I woke up this morning to some exciting news for those of us involved in writing and literacy studies in anthropology. Stephen Houston, professor of anthropology at Brown University, has been awarded one of this year’s Macarthur fellowships. The Macarthur is probably the most prestigious award any social scientist or humanist can receive, providing $500,000 in funding over five years with absolutely no strings attached.
Steve is one of the most fascinating scholars I know, and his work on Maya hieroglyphic writing and iconography exemplifies the social and integrative approach to linguistics, epigraphy, and archaeology that motivates me. His paper, ‘The archaeology of communication technologies’ is in my opinion the most important and accessible existing statement of this perspective; I foist it on my students at every opportunity (Houston 2004). In it, he makes the case that archaeological decipherment needs to focus both on extracting meaning from ancient texts and on situating those writings in their sociocultural and political context. Two years ago he and a team of Mesoamericanists published the (undeciphered, and possibly undecipherable) ‘Cascajal block’ in Science, exposing the scientific community at large to an artifact which seems likely to be the oldest Mesoamerican writing yet known (Martinez et al. 2006). Because he is an anthropological archaeologist, his perspective on epigraphy is both rigorously social-scientific and unapologetically comparative.

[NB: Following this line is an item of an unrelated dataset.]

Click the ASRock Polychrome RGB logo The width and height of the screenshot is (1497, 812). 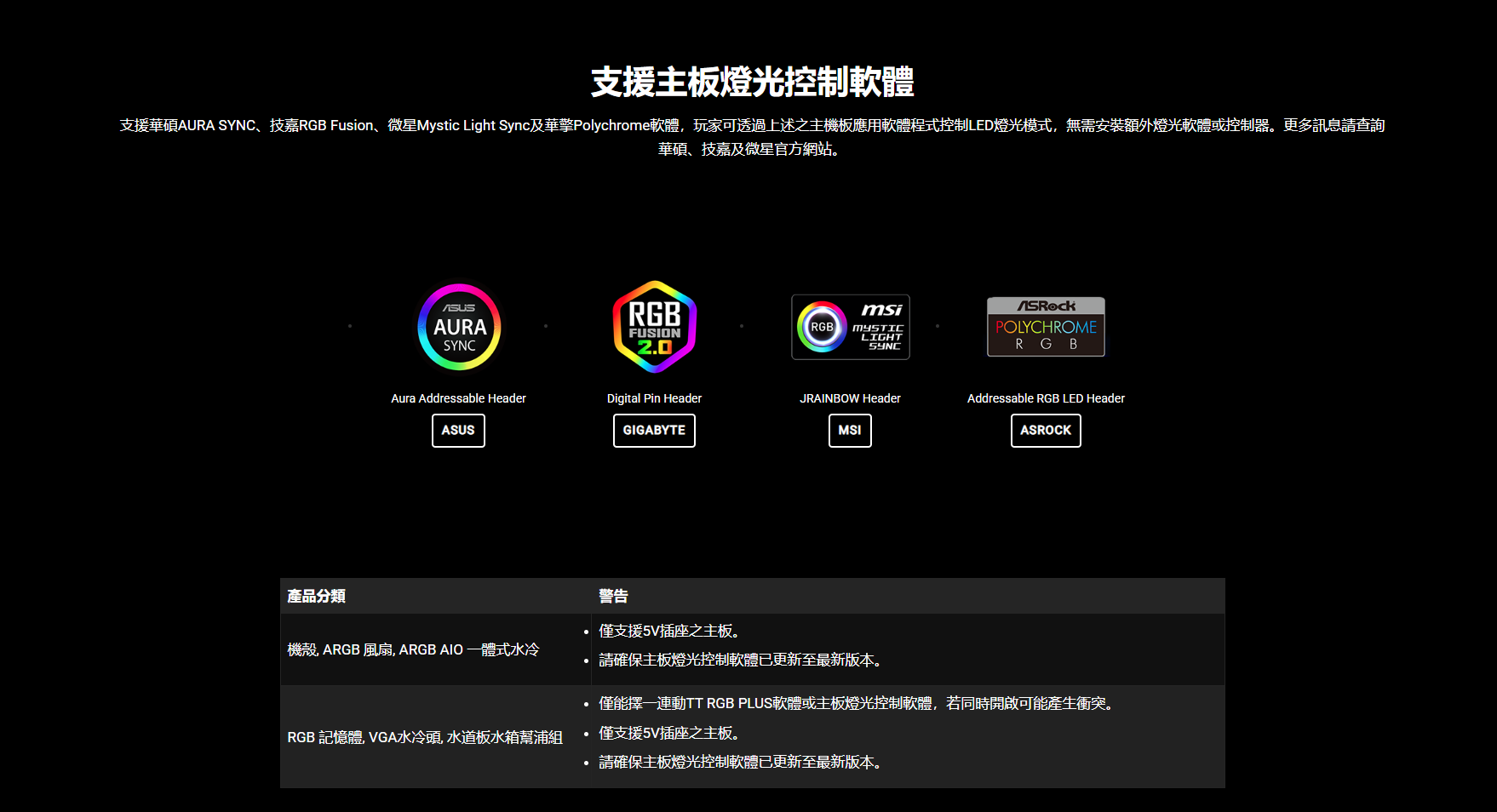1046,327
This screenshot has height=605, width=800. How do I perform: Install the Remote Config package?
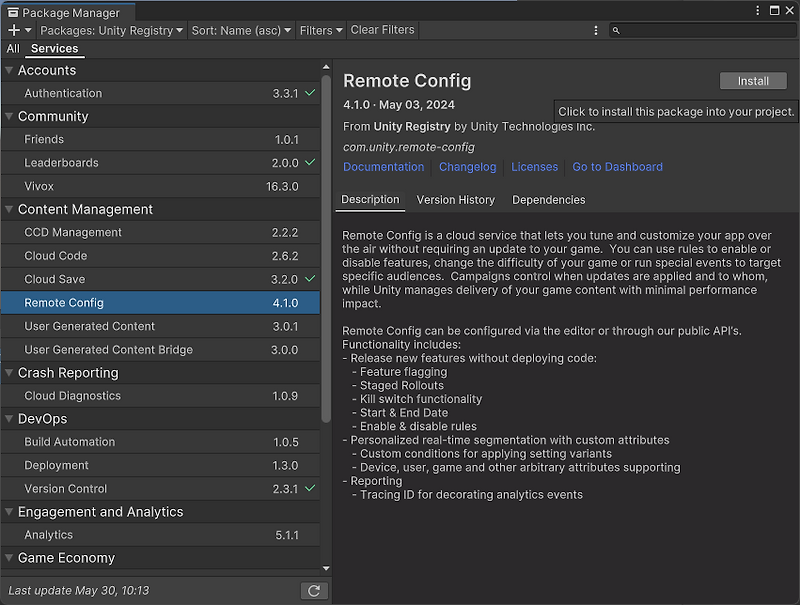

I ought to mention that Steve is my ‘uncle’ in scholarly genealogy; he and my doctoral supervisor, the late Bruce Trigger, both studied under Michael Coe at Yale. He has been of tremendous help to me in thinking about my book, and his kind invitation to me to participate in the School of Advanced Research seminar ‘The shape of script’ last year (edited volume to be out soon, I hope!) led to one of the most productive weeks of scholarly exchange in my life to date.
This award is obviously important to Steve, who now has the pleasurable burden of figuring out how best to use his Macarthur, but it also has ramifications for the field of archaeological decipherment as a whole. I’m really excited about the attention that this news will draw to our small corner of the world.
Edit to add: Well, it seems as if this post is coming up on all sorts of search keywords related to Stephen Houston, so, welcome to newcomers! I should probably include a couple of informative links:
Stephen Houston’s research page including publication list
Brown anthropology department page
Works cited
Houston, Stephen D. 2004. The archaeology of communication technologies. Annual Review of Anthropology 33: 223-250.
Ma. del Carmen Rodríguez Martínez, Ponciano Ortíz Ceballos, Michael D. Coe, Richard A. Diehl, Stephen D. Houston, Karl A. Taube, and Alfredo Delgado Calderón. 2006. Oldest writing in the New World. Science 313(5793): 1610-1614.